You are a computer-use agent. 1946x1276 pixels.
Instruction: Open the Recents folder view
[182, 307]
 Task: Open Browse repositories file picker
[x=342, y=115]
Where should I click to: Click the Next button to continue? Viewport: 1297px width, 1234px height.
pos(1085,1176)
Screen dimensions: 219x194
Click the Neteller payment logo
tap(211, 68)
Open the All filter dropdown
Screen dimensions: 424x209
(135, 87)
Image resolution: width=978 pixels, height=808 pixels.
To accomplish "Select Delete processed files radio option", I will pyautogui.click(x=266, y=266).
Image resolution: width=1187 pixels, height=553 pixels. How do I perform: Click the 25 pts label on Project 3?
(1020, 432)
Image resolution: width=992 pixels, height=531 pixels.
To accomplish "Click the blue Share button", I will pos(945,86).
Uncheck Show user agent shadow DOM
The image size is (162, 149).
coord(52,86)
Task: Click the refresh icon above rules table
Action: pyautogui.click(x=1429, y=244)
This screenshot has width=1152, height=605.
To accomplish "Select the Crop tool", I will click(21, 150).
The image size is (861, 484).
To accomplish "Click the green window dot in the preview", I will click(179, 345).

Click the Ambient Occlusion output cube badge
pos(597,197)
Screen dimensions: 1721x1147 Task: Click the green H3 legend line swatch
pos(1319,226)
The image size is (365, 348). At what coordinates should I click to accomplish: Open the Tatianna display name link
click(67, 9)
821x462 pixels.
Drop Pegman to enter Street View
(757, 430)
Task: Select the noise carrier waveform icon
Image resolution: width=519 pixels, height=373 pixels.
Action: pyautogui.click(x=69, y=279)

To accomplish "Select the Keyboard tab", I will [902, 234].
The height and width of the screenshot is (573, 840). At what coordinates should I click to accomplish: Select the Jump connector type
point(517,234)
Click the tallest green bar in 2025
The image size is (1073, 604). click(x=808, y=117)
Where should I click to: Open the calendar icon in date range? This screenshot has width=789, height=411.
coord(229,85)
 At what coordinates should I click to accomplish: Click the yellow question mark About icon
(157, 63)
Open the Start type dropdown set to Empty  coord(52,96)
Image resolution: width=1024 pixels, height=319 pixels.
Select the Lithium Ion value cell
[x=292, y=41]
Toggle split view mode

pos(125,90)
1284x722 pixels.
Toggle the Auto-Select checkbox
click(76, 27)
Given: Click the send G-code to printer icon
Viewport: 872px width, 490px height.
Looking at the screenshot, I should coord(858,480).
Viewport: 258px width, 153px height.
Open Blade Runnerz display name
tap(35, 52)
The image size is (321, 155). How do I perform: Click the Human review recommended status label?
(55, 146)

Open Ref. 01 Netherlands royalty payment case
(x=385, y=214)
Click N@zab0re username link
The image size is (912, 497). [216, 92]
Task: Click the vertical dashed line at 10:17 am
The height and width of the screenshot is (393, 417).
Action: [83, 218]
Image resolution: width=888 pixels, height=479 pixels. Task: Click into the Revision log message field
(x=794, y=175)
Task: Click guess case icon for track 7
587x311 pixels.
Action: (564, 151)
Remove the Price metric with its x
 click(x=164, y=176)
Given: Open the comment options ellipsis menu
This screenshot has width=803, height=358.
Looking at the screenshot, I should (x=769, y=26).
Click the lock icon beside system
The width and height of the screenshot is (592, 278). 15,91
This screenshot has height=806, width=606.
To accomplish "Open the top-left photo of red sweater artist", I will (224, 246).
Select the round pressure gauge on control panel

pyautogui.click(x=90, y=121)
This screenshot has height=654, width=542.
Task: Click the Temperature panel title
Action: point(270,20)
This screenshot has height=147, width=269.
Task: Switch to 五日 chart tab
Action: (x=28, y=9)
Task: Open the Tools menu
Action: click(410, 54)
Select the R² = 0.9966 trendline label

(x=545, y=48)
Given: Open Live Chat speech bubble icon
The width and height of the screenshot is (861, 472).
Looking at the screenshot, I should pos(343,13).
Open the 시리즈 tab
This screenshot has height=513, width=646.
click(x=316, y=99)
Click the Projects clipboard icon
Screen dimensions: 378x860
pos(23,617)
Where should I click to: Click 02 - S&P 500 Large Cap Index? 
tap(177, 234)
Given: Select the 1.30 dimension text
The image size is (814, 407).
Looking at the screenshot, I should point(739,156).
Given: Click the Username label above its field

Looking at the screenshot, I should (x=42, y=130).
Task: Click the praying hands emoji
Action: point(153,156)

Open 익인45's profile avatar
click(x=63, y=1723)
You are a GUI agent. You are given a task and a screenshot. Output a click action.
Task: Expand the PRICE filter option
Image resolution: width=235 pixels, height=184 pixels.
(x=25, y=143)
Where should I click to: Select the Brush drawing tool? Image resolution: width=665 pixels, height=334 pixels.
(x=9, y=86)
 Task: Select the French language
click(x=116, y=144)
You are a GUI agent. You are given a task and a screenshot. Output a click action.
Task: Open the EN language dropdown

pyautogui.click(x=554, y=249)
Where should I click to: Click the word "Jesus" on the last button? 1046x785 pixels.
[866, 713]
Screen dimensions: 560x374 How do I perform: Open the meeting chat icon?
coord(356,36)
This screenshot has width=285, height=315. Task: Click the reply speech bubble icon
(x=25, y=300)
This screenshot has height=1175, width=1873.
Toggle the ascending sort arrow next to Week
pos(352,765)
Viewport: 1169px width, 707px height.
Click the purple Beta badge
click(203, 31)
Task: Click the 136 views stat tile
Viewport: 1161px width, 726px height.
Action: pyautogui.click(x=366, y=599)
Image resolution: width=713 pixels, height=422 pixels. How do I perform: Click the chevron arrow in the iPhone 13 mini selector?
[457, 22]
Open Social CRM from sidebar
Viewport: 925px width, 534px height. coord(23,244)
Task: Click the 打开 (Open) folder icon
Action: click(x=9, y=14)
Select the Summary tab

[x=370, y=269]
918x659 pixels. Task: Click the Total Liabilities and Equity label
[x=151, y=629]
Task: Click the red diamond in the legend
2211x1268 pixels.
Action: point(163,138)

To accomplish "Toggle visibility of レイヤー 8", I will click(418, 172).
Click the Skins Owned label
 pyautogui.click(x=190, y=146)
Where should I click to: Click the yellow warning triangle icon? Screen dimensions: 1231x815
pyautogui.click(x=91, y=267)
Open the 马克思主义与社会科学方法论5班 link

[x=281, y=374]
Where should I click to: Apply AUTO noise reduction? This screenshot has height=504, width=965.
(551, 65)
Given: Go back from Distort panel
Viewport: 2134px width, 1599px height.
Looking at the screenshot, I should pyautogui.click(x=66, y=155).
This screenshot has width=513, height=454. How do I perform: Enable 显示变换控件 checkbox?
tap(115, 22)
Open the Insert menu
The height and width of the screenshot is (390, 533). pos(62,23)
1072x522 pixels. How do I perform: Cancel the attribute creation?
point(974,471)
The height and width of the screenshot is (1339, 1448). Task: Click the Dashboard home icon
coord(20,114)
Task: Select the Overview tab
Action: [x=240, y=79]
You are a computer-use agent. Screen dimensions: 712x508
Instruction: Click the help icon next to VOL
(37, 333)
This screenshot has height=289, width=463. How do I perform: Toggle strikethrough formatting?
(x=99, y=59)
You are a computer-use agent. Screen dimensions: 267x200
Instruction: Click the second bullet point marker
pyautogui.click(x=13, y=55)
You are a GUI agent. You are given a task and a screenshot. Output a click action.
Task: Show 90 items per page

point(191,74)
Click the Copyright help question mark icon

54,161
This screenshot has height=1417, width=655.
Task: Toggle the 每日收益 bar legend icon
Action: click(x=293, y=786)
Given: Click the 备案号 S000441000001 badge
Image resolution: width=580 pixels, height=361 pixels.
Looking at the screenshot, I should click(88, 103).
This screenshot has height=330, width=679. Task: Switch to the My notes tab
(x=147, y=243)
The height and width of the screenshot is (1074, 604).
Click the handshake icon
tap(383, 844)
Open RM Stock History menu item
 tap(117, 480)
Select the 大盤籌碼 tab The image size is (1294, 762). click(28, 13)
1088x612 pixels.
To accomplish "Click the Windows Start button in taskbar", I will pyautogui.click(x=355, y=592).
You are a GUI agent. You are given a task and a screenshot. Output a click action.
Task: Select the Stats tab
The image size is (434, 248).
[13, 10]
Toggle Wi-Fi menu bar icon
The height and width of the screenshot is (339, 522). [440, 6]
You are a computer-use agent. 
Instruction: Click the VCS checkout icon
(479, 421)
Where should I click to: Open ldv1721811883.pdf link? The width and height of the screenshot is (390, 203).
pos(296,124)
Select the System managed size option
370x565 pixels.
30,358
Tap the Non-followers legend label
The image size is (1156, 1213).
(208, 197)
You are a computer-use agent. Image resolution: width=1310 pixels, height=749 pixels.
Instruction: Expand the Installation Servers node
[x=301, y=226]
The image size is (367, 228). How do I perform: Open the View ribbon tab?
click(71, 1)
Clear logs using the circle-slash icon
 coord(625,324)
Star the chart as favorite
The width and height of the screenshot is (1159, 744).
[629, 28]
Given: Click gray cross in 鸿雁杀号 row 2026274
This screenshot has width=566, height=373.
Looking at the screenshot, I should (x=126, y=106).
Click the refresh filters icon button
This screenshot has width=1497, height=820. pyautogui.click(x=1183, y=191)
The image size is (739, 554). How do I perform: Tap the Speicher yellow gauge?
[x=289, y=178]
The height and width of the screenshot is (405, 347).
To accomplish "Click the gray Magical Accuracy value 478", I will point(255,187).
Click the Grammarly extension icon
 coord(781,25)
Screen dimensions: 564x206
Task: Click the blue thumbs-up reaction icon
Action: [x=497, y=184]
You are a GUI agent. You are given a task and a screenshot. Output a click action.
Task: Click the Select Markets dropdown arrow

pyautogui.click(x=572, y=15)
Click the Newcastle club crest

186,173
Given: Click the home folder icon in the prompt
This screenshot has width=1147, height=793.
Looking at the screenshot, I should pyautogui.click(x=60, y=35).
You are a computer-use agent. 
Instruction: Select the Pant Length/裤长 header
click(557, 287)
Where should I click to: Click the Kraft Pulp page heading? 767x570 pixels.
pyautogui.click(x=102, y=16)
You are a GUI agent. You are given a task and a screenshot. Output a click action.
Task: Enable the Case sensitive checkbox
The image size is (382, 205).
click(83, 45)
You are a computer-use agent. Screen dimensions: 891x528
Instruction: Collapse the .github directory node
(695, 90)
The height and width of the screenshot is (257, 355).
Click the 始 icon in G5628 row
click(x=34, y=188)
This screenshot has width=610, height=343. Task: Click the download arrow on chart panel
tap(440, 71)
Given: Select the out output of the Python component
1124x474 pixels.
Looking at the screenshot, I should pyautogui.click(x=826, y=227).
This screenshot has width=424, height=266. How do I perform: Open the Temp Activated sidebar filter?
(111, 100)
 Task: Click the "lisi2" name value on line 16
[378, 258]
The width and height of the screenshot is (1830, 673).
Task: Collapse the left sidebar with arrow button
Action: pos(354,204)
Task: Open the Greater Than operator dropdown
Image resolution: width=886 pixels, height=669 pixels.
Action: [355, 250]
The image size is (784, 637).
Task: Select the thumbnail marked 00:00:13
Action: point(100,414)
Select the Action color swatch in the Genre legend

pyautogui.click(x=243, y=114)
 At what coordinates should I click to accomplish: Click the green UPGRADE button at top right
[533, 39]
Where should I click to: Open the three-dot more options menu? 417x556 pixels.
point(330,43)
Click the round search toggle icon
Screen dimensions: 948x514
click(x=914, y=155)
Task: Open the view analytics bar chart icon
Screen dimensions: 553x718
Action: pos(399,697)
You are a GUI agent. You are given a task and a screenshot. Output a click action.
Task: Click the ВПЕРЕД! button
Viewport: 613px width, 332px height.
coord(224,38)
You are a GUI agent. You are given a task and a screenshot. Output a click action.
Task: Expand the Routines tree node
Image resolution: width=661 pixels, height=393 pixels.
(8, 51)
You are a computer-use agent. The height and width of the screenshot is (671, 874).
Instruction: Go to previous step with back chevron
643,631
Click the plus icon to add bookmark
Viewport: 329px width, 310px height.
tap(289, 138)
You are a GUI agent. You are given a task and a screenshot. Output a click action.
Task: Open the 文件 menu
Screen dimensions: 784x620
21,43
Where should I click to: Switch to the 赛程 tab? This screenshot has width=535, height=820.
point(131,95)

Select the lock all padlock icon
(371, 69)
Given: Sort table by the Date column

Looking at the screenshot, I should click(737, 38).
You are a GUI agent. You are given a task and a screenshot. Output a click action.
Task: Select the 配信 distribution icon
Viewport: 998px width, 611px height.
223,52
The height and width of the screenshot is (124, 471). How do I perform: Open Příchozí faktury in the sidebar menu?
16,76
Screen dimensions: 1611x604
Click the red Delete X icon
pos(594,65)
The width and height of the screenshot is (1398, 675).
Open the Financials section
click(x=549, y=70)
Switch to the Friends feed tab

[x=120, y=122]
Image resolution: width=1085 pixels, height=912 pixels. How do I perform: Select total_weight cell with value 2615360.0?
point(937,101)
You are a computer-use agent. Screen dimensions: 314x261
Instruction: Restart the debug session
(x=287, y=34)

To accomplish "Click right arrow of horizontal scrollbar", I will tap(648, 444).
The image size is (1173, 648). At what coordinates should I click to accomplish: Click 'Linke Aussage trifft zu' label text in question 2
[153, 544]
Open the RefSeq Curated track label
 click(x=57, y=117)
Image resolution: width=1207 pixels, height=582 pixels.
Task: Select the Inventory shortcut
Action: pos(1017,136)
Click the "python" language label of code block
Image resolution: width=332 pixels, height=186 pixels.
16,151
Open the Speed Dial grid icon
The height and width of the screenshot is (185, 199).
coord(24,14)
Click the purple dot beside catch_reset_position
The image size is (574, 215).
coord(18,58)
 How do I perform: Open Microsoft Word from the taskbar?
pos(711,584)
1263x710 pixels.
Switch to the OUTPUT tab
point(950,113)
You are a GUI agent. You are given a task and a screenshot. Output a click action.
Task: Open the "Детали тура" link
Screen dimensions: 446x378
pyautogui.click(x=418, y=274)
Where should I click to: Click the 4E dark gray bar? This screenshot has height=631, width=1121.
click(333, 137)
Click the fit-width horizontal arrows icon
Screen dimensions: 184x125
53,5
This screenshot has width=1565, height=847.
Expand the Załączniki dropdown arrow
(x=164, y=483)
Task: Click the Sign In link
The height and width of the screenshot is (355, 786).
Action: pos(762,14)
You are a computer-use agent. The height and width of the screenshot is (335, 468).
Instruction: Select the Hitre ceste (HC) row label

=-=-=-=-=

YOUR OBJECTIVE: Reproduce the items above word for word, from the very first line through the line that contains "will pyautogui.click(x=266, y=266).", including that line.

OUTPUT:
You are a computer-use agent. 1946x1276 pixels.
Instruction: Open the Recents folder view
[182, 307]
 Task: Open Browse repositories file picker
[x=342, y=115]
Where should I click to: Click the Next button to continue? Viewport: 1297px width, 1234px height.
pos(1085,1176)
Screen dimensions: 219x194
Click the Neteller payment logo
tap(211, 68)
Open the All filter dropdown
Screen dimensions: 424x209
(135, 87)
Image resolution: width=978 pixels, height=808 pixels.
To accomplish "Select Delete processed files radio option", I will pyautogui.click(x=266, y=266).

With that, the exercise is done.